TV Series Review: Containment

containmentI watched the last episode of a CW limited TV series Containment last night and it was powerful. In fact, the entire series is extremely impressive, and I don’t say that much about television anymore.

Here’s the series summary from Wikipedia:

Containment is an American limited series, based on the Belgian TV series Cordon. The show was officially ordered as a series by The CW on May 7, 2015, and debuted on April 19, 2016. The series follows an epidemic that breaks out in Atlanta, leaving a section of the city cordoned off under quarantine and those stuck on the inside fighting for their lives.

Oh, no wonder it seems original, it’s based on a television series from another country.

Actually, the Wikipedia description hardly covers it.

The show starts out at Day 13 of the containment with National Guard troops entering the cordon, the area is surrounded by barbed wire fences and stacks of cargo containers to form a solid barrier, to suppress a riot. Entry and exit to and from the cordon is controlled through certain of the containers guarded first by police, and then by soldiers as desperation escalates.

Jump back to Day One. Supposedly, patient zero, is a young Syrian man who has just arrived in Atlanta. Sick, he goes to a hospital emergency room but leaves against medical advice…but not before infecting his doctor. The doctor dies horribly hours later, hemorrhaging blood from every orifice.

Then our cast of characters are slowly introduced, a collection of individuals and families who, on the surface, seem to have nothing to do with each other, but a little at a time, how they are connected is revealed.
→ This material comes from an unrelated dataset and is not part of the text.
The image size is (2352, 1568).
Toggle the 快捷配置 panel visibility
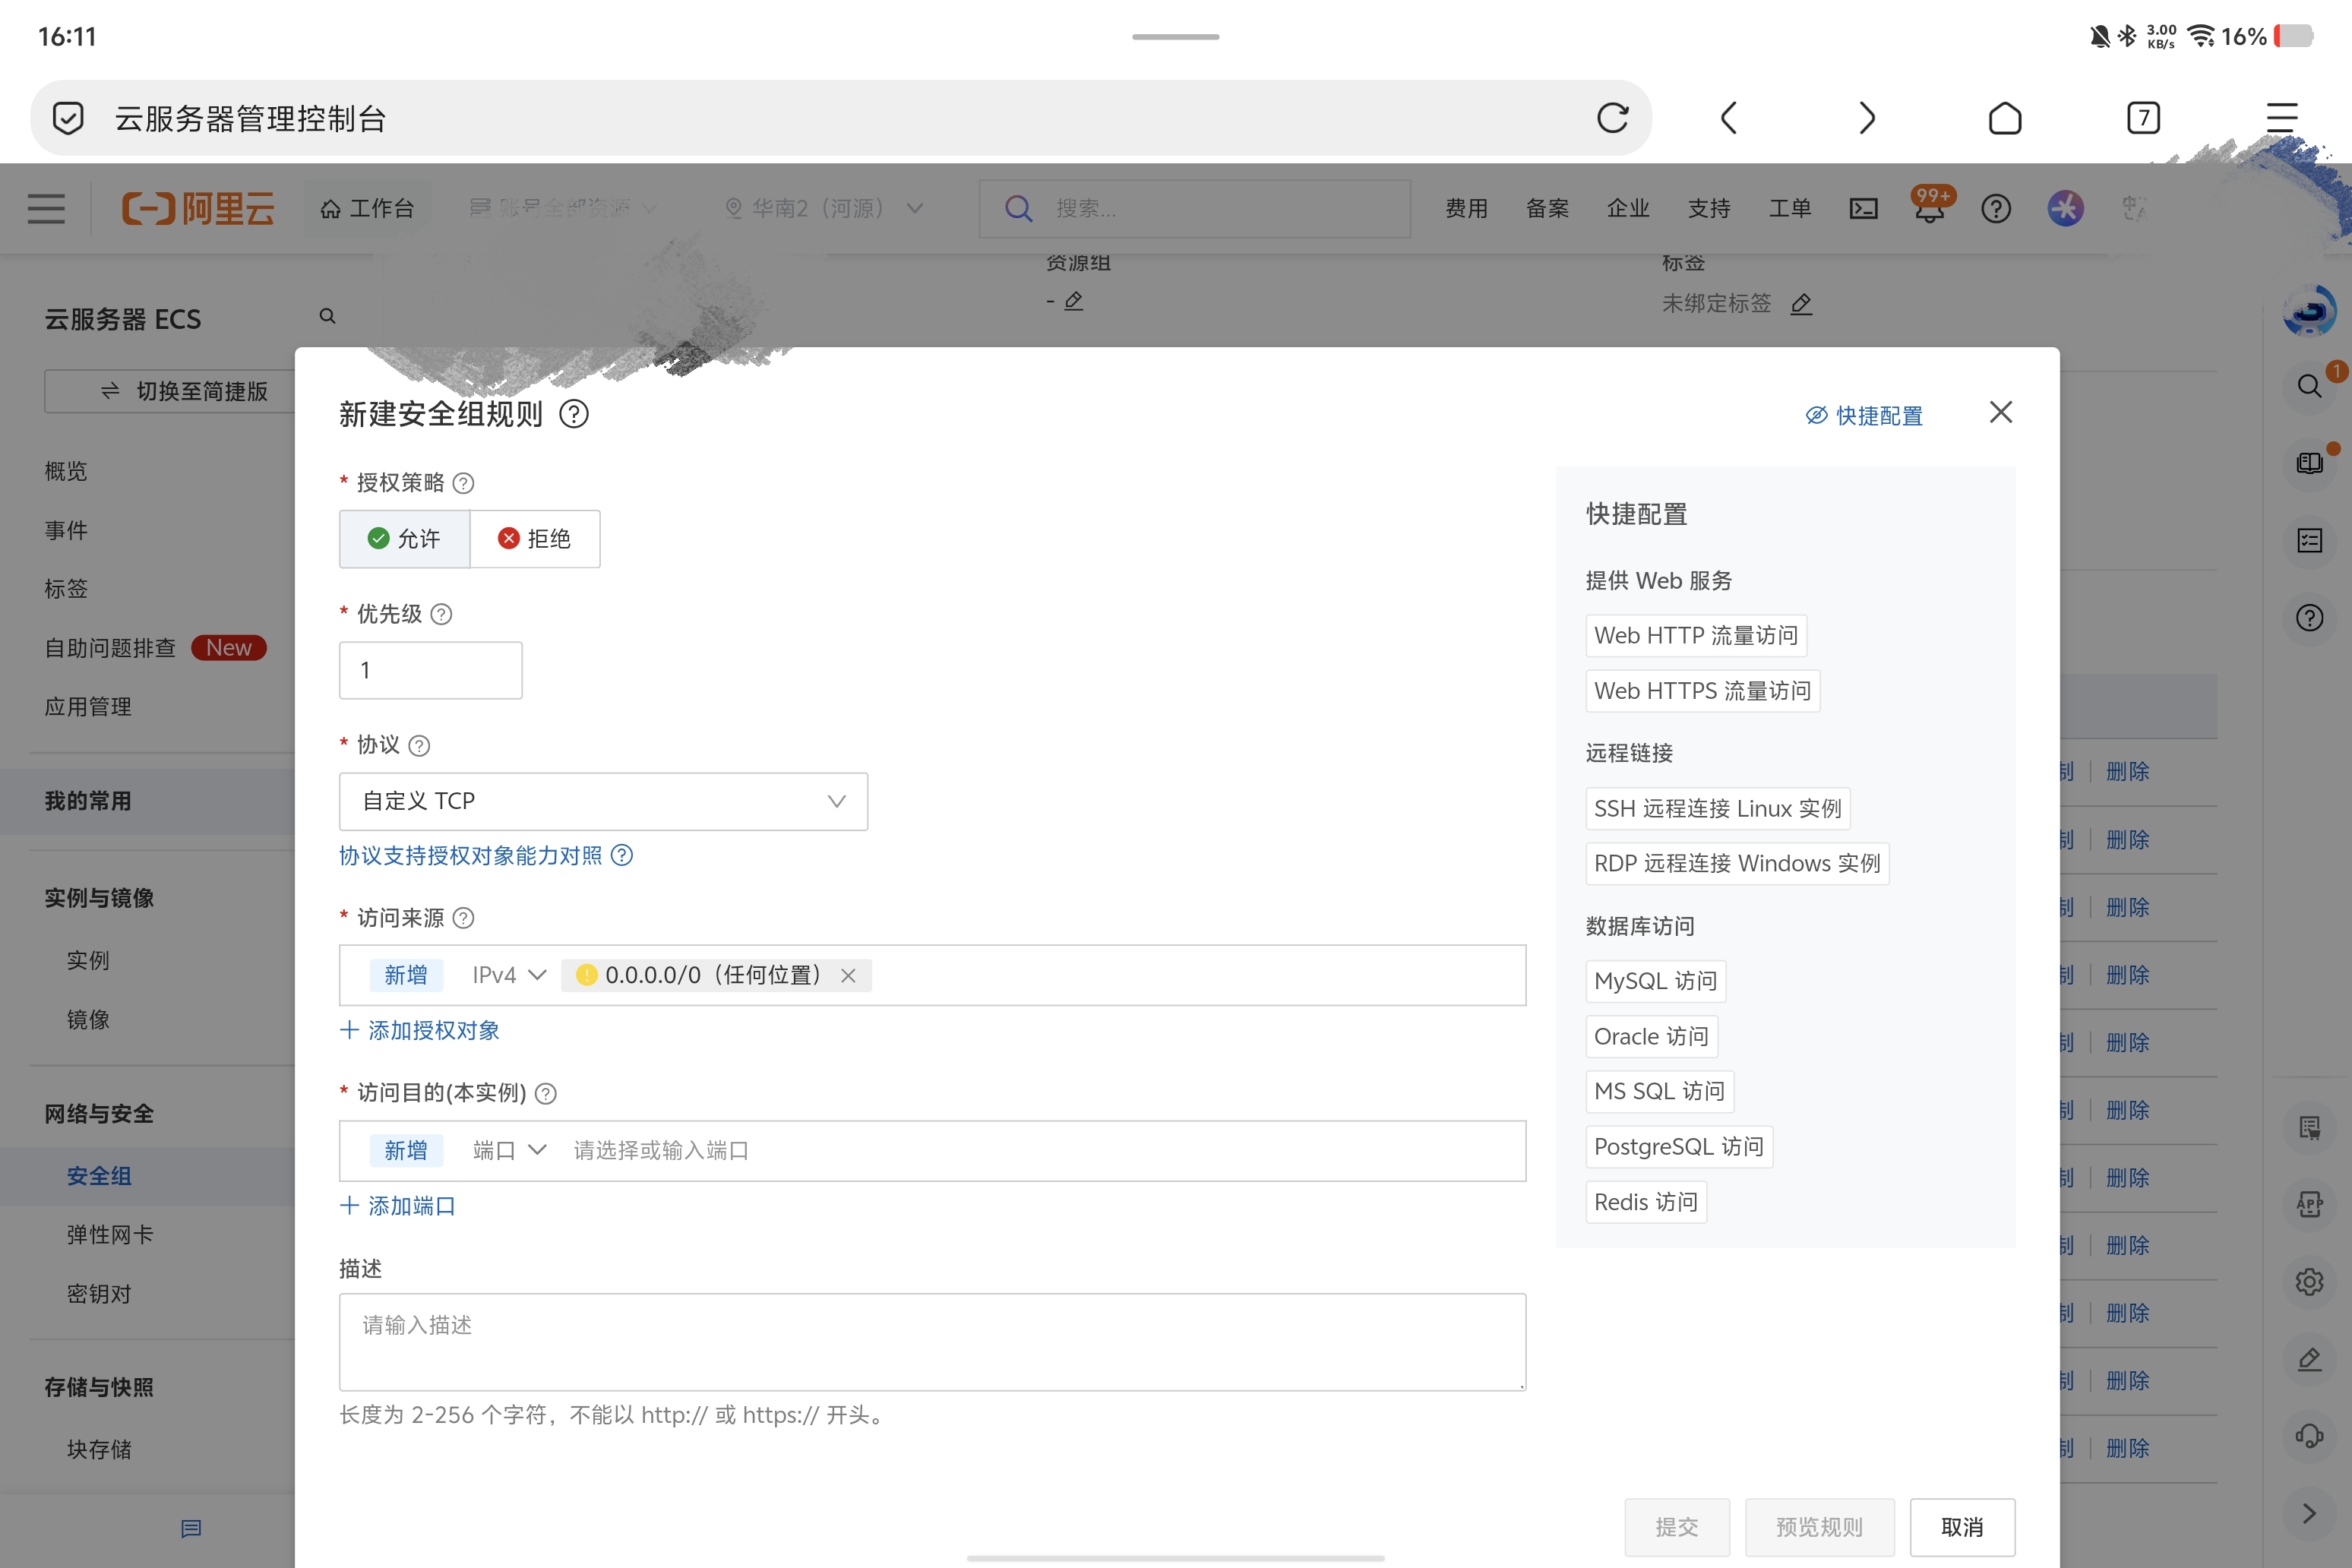pos(1865,415)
As the infection, supposedly a mutated flu virus that is 100% fatal in every case, spreads, Dr. Sabine Lommers (played by Claudia Black) from the Center for Disease Control (CDC) takes charge under federal jurisdiction, and orders a Cordon Sanitaire, around an area of Atlanta which includes the hospital. This traps 4,000 people inside with no way to escape, leaving them at constant risk of exposure and death. This was only supposed to last 48 hours, but then things go horribly wrong.